For the full year, adjusted pre-tax income was $5.1 billion. Adjusted EPS increased 19% from the previous year to $5.65. A portion of the increase was driven by a 4% reduction in common share count from the share repurchase program in 2018. In 2018, the company returned to shareholders $2.5 billion through share repurchases and dividend distributions.

Delta provided a first-quarter EPS guidance of $0.70 to $0.90. The analyst’s current EPS expectations of $0.89 are on the high end of that range. However, based on positive developments, Delta has raised its earnings forecast to between $0.85 and $0.95. The company will report the first-quarter results on April 10, 2019, at 10:00 a.m. ET.


Delta Air Lines, Inc. (NYSE:DAL)

Headquartered in Atlanta, Georgia, and founded in 1924, Delta Air Lines, Inc. provides scheduled air transportation for passengers and cargo internationally. Delta Air Lines serves more than 180 million customers each year.

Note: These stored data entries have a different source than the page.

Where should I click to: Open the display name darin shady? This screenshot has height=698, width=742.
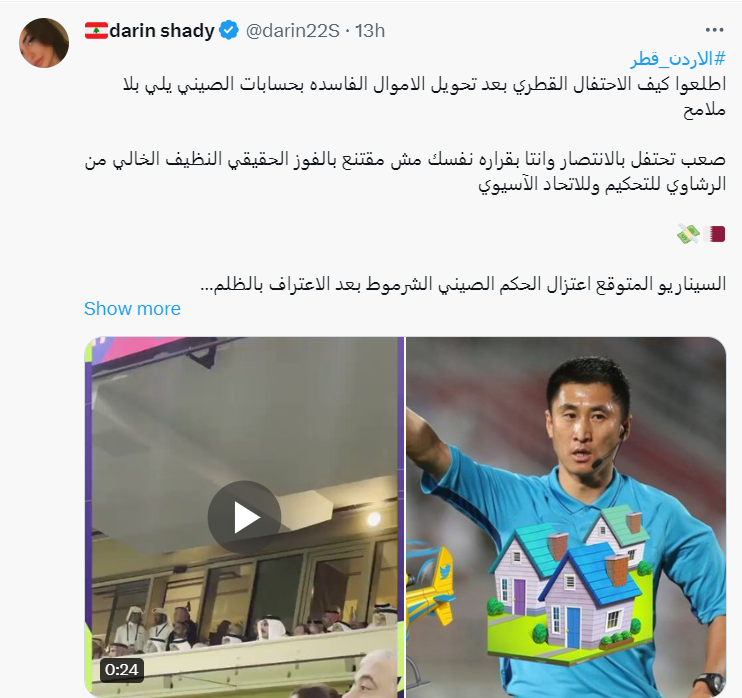pyautogui.click(x=162, y=31)
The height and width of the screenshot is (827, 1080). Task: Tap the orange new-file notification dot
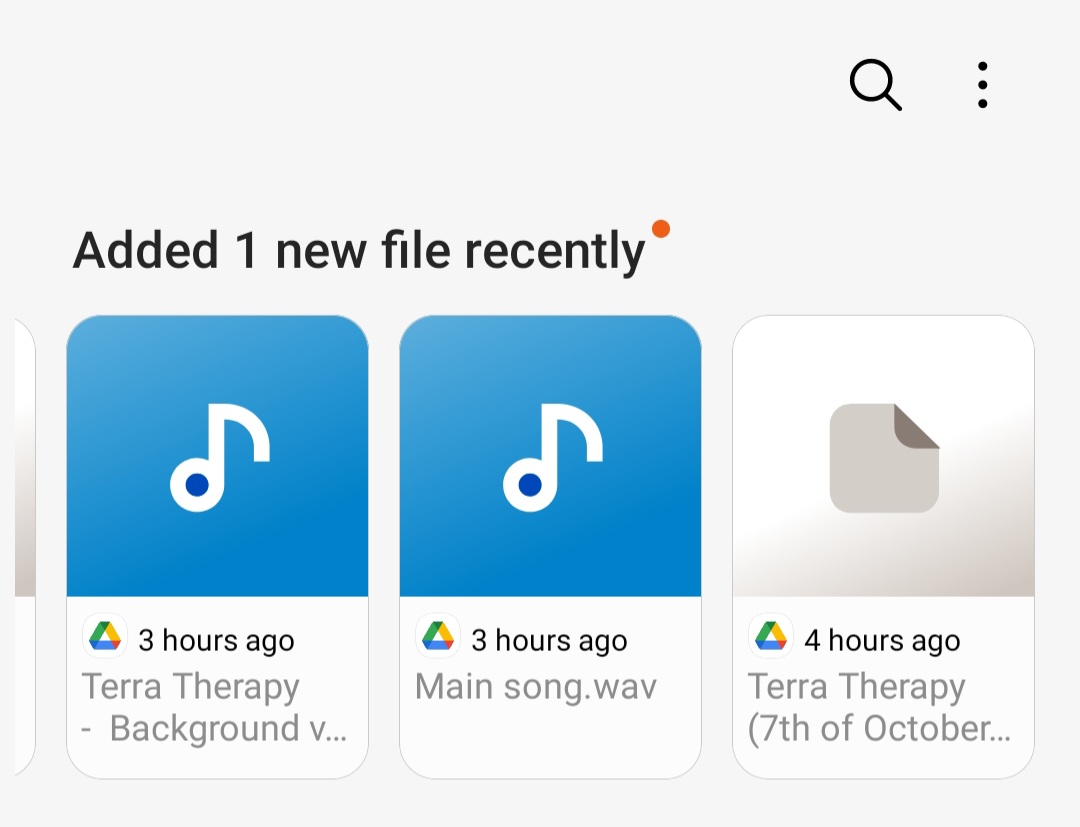660,229
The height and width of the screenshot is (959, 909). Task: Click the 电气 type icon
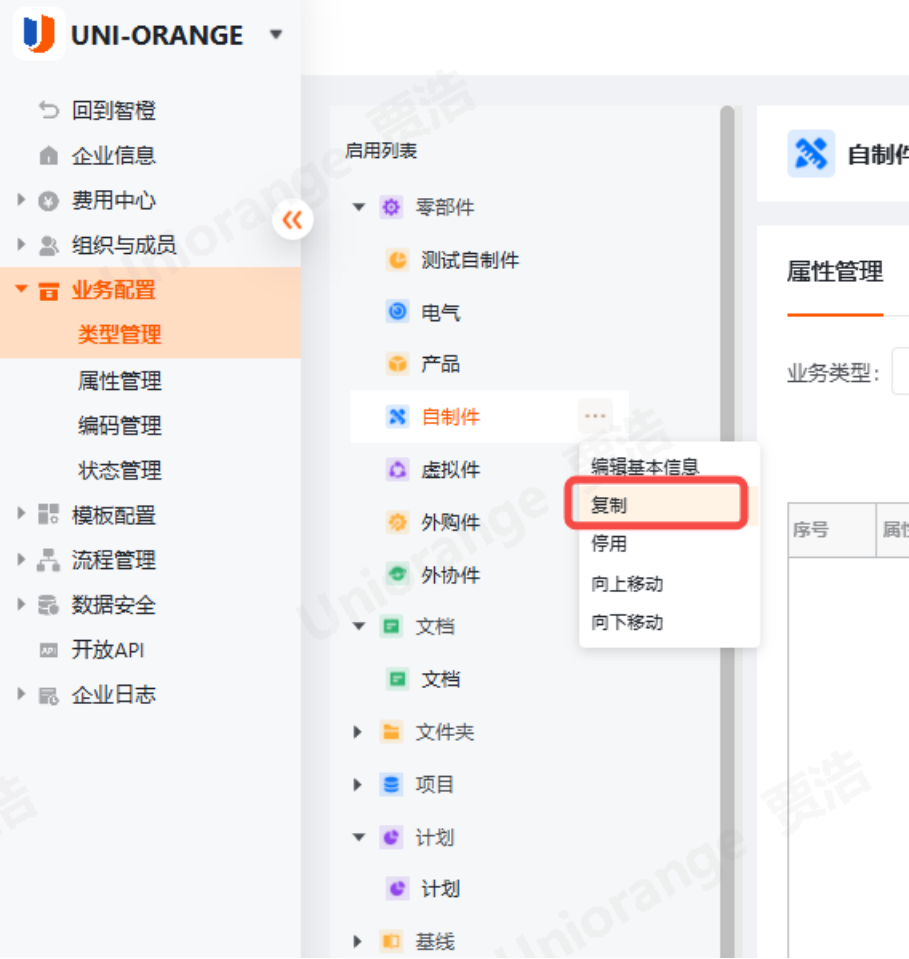(x=397, y=312)
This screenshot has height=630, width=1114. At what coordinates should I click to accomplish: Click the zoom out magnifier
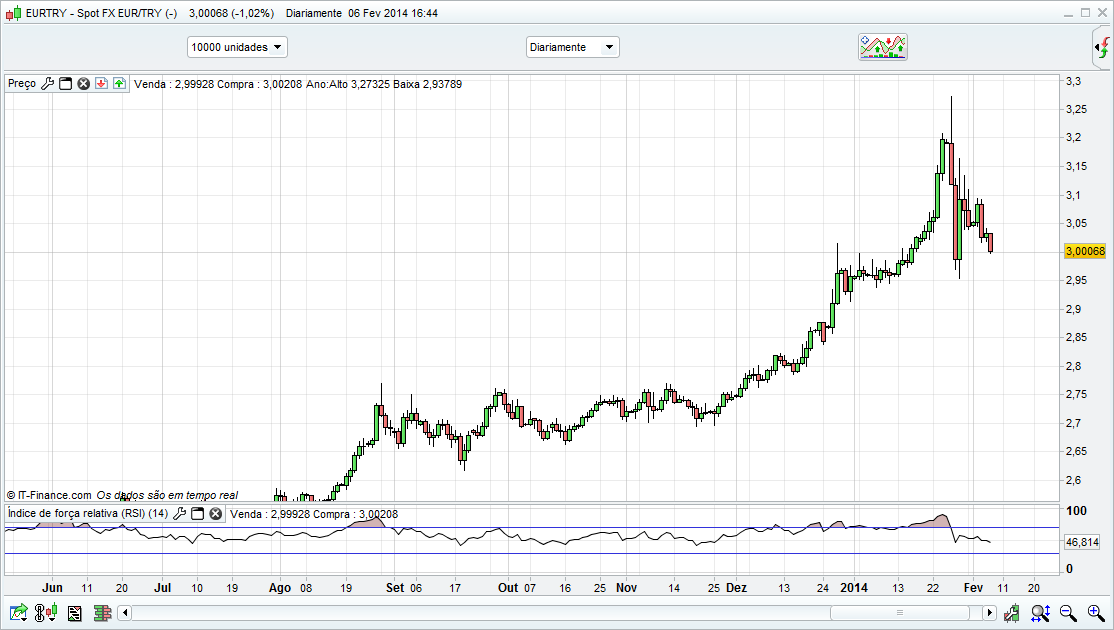point(1068,613)
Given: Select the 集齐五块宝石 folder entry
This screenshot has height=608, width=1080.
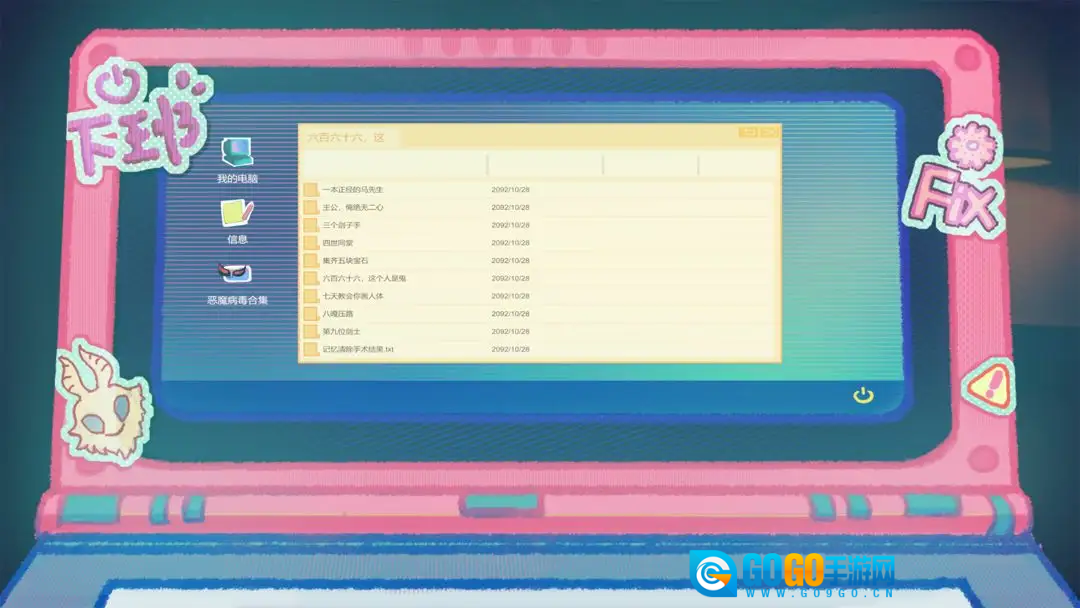Looking at the screenshot, I should [x=345, y=261].
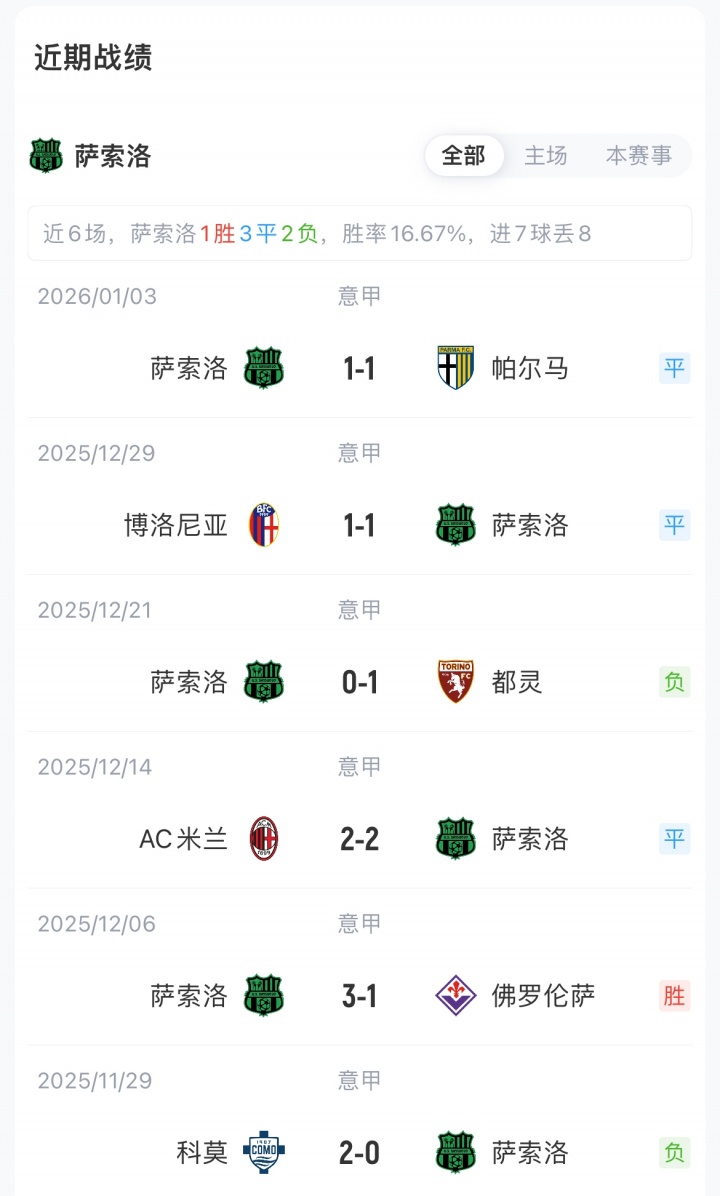Click Sassuolo crest in the Parma match row
Screen dimensions: 720x1196
[x=264, y=368]
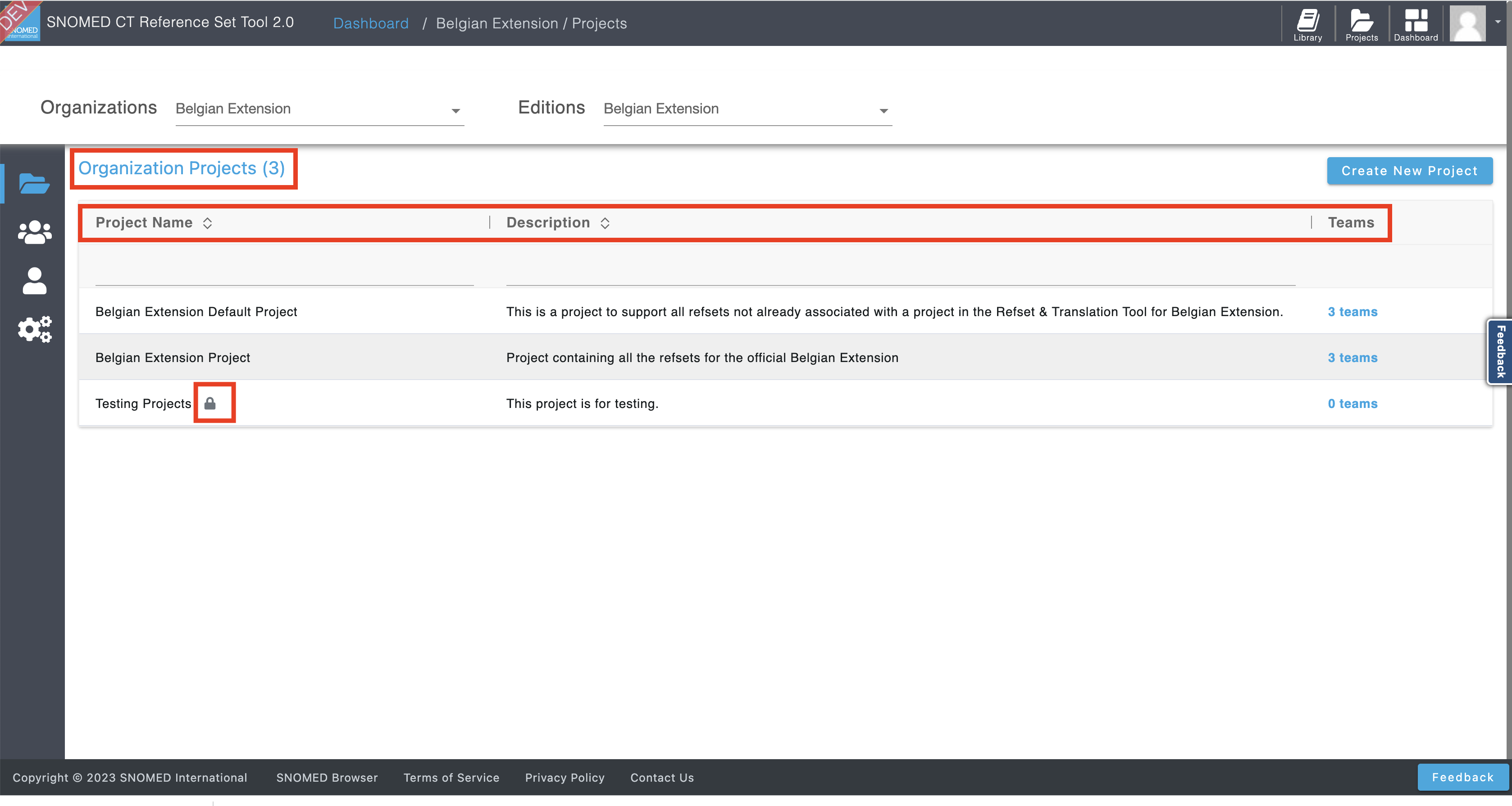Screen dimensions: 1512x806
Task: Open the side Feedback tab
Action: (x=1500, y=351)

Through its global network, Delta and the Delta Connection carriers offered service to more than 300 destinations in over 57 countries and operated a fleet of more than 800 aircraft as of March 2019. The airline is a founding member of the SkyTeam global alliance and participates in the industry’s leading transatlantic joint venture with Air France-KLM and Alitalia, as well as a joint venture with Virgin Atlantic. Including its worldwide alliance partners, Delta offers customers more than 15,000 daily flights and services 660 locations in 130 countries. The company’s key hubs and markets are Amsterdam, Atlanta, Boston, Detroit, Los Angeles, Mexico City, Minneapolis/St. Paul, New York-JFK and LaGuardia, London-Heathrow, Paris-Charles de Gaulle, Salt Lake City, São Paulo, Seattle, Seoul and Tokyo-Narita.



The company has boosted its annual dividend every year since starting distributions in 2013. Over the past six years, Delta enhanced its total annual dividend payout amount nearly six-fold. That pace of dividend advancement corresponds to an average growth rate of 34.2% per year.

The company’s current quarterly payout of $0.35 amount is 14.8% higher than the $0.305 dividend distribution from the same period last year. This new quarterly dividend amount corresponds to a $1.40 annualized payout and a 2.4% forward dividend yield. The current yield is nearly 52% higher than Delta’s own 1.6% average yield over the past five years.

In addition to outperforming its own average, Delta’s currently 2.4% yield is 27% higher than the 1.91% average yield of all the companies in the Services sector. Furthermore, Delta’s current yield is also double the 1.2% simple average yield of the Airlines industry segment. Also, Delta’s 2.4% yield is even one-third higher than the 1.82% simple average yield of the Airlines industry segment’s only dividend-paying companies.



Delta Air Lines

Share Price

The company’s share price entered the trailing 12-month period on an overall rising trend. Despite the overall uptrend, the share price experienced increased volatility over the past five years. After a couple of swings of more than 10% in the first half of 2018, the share price managed to reach its new all-time high of $60.71 on November 30, 2018.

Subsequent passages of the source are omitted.